### Task description
Please put the lines of the listing below into a JSON list of strings, one string per line with blank lines left out, starting at its first line and ending at the line that contains "Action: point(1760,1411)", both included.

### Data section
"""

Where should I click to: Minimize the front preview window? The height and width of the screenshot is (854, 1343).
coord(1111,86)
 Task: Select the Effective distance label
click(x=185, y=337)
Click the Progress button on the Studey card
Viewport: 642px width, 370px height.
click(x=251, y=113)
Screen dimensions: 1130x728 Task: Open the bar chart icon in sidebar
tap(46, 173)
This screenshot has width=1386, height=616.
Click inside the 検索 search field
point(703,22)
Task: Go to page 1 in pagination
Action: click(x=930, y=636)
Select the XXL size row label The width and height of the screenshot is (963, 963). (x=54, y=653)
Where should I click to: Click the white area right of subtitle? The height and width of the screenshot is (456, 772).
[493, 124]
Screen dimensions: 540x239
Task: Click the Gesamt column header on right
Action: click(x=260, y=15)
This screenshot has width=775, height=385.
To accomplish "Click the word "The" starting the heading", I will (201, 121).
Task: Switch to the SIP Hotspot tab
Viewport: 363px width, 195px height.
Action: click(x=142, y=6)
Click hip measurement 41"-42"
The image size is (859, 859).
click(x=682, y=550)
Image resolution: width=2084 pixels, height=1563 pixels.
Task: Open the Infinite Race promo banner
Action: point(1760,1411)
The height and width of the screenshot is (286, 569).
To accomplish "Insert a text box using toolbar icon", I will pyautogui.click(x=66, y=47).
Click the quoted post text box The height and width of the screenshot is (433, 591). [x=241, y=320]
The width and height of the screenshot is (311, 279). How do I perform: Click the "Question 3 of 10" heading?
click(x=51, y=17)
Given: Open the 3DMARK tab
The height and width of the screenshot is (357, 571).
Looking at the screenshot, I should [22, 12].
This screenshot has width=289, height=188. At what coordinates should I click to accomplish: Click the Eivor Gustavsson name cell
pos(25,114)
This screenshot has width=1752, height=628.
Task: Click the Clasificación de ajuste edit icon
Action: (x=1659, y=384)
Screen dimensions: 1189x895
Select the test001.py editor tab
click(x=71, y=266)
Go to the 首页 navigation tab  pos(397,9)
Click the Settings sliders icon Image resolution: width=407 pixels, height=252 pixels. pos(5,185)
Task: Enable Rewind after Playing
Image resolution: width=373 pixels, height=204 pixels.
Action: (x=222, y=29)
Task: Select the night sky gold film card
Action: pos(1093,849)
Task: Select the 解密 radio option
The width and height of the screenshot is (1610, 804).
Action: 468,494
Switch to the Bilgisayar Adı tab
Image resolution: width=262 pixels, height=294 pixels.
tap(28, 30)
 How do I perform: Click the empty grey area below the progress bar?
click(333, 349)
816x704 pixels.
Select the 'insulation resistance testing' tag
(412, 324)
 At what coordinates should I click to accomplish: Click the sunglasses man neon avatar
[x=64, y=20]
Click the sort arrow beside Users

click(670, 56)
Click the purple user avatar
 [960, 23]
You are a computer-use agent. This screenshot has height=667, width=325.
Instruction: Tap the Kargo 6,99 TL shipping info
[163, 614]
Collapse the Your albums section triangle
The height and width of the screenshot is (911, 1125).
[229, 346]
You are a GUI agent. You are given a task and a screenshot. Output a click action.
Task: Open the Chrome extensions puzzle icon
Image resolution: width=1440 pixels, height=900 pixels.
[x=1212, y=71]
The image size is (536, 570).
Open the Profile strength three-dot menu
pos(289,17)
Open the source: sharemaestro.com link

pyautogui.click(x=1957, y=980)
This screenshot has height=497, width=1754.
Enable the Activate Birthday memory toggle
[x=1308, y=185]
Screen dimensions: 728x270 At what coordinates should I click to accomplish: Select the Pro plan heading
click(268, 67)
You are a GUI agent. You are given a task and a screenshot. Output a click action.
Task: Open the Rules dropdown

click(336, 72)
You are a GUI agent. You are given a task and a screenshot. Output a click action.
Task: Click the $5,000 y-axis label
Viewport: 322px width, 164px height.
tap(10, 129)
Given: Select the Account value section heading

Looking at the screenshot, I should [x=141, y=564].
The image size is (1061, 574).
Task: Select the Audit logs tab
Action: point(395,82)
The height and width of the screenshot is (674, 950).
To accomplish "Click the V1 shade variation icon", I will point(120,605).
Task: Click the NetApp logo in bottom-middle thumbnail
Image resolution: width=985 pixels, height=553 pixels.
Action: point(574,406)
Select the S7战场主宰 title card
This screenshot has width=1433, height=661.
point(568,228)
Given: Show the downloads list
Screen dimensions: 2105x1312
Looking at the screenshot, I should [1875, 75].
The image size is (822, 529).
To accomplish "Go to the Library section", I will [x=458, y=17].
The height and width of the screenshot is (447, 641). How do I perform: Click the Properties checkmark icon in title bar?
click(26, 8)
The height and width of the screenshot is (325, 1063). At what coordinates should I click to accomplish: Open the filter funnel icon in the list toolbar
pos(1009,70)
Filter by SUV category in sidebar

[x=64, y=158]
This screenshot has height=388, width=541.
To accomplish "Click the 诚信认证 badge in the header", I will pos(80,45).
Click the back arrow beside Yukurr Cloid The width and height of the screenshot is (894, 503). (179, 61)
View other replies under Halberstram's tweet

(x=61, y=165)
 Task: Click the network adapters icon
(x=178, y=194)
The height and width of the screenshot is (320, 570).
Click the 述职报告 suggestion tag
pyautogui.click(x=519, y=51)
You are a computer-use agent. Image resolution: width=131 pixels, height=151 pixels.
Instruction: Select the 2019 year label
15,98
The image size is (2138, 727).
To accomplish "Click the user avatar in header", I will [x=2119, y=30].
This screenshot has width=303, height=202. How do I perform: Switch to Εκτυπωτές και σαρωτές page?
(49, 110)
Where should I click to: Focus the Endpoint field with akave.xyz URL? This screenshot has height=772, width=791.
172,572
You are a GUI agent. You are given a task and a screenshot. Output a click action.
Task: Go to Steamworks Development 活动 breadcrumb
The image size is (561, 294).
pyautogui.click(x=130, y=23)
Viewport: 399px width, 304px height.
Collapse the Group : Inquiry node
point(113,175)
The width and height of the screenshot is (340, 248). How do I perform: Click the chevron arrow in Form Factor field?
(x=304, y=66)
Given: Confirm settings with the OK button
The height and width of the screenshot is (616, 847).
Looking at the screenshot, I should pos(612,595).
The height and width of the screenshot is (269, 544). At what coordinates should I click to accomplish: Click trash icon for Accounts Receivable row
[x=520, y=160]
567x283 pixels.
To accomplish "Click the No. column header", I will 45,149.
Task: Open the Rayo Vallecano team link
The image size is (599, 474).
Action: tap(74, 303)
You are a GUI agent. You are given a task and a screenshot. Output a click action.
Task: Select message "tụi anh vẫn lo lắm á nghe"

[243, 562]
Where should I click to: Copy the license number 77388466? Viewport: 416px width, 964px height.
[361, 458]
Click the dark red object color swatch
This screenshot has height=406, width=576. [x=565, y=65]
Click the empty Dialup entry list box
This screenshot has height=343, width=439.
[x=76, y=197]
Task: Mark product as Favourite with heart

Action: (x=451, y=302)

"""

### Written solution
[
  "Where should I click to: Minimize the front preview window? The height and width of the screenshot is (854, 1343).",
  "coord(1111,86)",
  " Task: Select the Effective distance label",
  "click(x=185, y=337)",
  "Click the Progress button on the Studey card",
  "Viewport: 642px width, 370px height.",
  "click(x=251, y=113)",
  "Screen dimensions: 1130x728 Task: Open the bar chart icon in sidebar",
  "tap(46, 173)",
  "This screenshot has width=1386, height=616.",
  "Click inside the 検索 search field",
  "point(703,22)",
  "Task: Go to page 1 in pagination",
  "Action: click(x=930, y=636)",
  "Select the XXL size row label The width and height of the screenshot is (963, 963). (x=54, y=653)",
  "Where should I click to: Click the white area right of subtitle? The height and width of the screenshot is (456, 772).",
  "[493, 124]",
  "Screen dimensions: 540x239",
  "Task: Click the Gesamt column header on right",
  "Action: click(x=260, y=15)",
  "This screenshot has width=775, height=385.",
  "To accomplish \"Click the word \"The\" starting the heading\", I will (201, 121).",
  "Task: Switch to the SIP Hotspot tab",
  "Viewport: 363px width, 195px height.",
  "Action: click(x=142, y=6)",
  "Click hip measurement 41\"-42\"",
  "The image size is (859, 859).",
  "click(x=682, y=550)",
  "Image resolution: width=2084 pixels, height=1563 pixels.",
  "Task: Open the Infinite Race promo banner",
  "Action: point(1760,1411)"
]